°C
%
 
> Home > Hong Kong the City > History of Hong Kong

Hong Kong's uniqueness is a result of its colorful history. Before its current status as a Special Administrative Region, and preceding its tenure as a British colony, the area now known as Hong Kong was a vibrant part of the Chinese empire.

Prehistory
There is evidence of human settlement in Hong Kong from Neolithic times. Five thousand years ago, people here were hunting, fishing, and making exquisite rock carvings.

China, Part I
Around the time the Great Wall was being constructed, the Qin Empire (think Terra Cotta warriors) absorbed Hong Kong. After the Mongol invasion of China, Hong Kong became a stage for political intrigue as the deposed Song dynasty set up its base here.

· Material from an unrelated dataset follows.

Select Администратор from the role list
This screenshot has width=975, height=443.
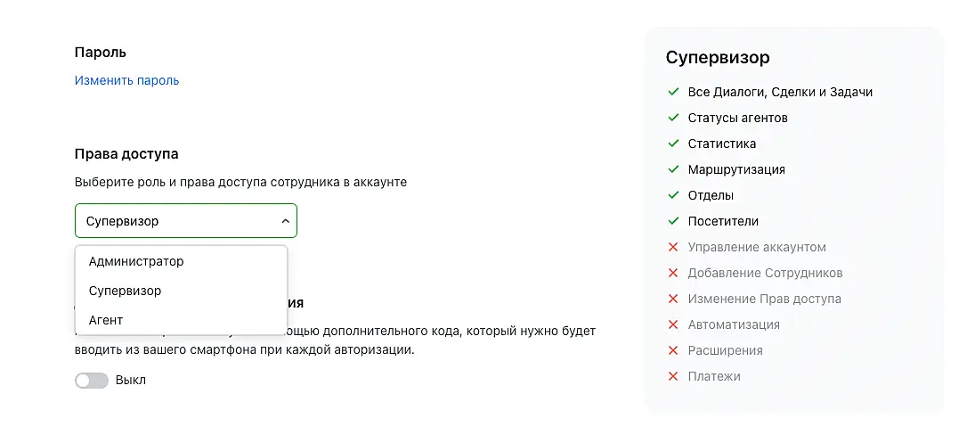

Refugees poured in from the Mongol-occupied north. Hong Kong's "five original families" settled in the New Territories at this time and began farming; these clans are still active in the area, and play an essential part in keeping Hong Kong's heritage alive.
Around the time that Genghis Khan's descendants were being overcome by the Ming dynasty, Europeans were beginning to arrive in Asia. Portuguese settlers made nearby Macau a European stronghold; meanwhile, piracy and Mongol loyalists further threatened China's coastal areas. Thus, the Ming government ordered all coastal residents to move inland. Hong Kong bounced back after the edict was revoked, just in time for a fateful encounter with another group of foreigners.

Opium and Empire
Enter the British East India Company. English merchants founded a trading post in Guangzhou, up the Pearl River from Hong Kong, in the eighteenth century, and later occupied Hong Kong Island during the first Opium War. The Qing government ceded the island in 1841. The foreign merchants, bankers, opium traders, and job-seeking Chinese who flooded in created a populous center for free trade. Britain took the Kowloon peninsula in 1860, then negotiated a 99-year lease of the New Territories in 1898. This doubled the colony's size, but it would come back to haunt the British government a century later.

A growing city
In the early 20th century, political turmoil in China continued to supply Hong Kong with new inhabitants. The fall of the Qing dynasty and the first Sino-Japanese war drove thousands of people to seek a new life in the city. The Japanese occupation during World War II brought great hardship to the territory; after the war, however, the population increase resumed. Following the Communist 1949 and Cultural Revolutions in 1949 and the 1960s, foreign firms and skilled laborers came to Hong Kong en masse, transforming Hong Kong into a manufacturing hub.

A crisis of conscience
In the 1960s, Hong Kong faced growing discontent as a global anti-colonial movement grew. Communists, influenced by the Cultural Revolution in China, sparked riots in Hong Kong demanding an end to British rule. Combined with the imminent expiration of Britain's lease on the New Territories, this forced the colonial government to re-evaluate its policies. Governor Sir Murray MacLehose eliminated government corruption and instilled a sense of belonging in Hong Kongers through expanded social and cultural investment. When the Chinese market opened in the 1970s, although most of Hong Kong's factories moved across the border, the city reinvented itself as a center for commerce and tourism.

1997
Although Great Britain had leased the New Territories for 99 years, the Chinese government had never recognized British claims on the rest of Hong Kong. Furthermore, if Britain returned only the legally leased (not seized) land, Hong Kong's population would be divided between two countries. As the deadline approached, the Chinese government demanded that the return of Hong Kong in its entirety, but Britain remained concerned about Communist China's impact on Hong Kong's liberties. Eventually, talks between British Prime Minister Margaret Thatcher and Chinese Chairman Deng Xiaoping settled on a peaceful solution: "one country, two systems." Hong Kong would return to China, but retain its established monetary, legal, and trade practices for fifty years.
Although a number of Hong Kong people emigrated abroad after the 1989 Tiananmen Square incident, Hong Kong's establishment as a Special Administrative Region of the People's Republic of China on July 1, 1997 was celebrated as a return to the motherland.
The transition has been a smooth one; many former émigrés have returned to the prosperous S.A.R., as business and educational opportunities continue to grow. The development of new infrastructure, a revamped educational system, and historical preservation amid urban redevelopment are now keynotes in government policy, and have been catalysts for growth in the twenty-first century.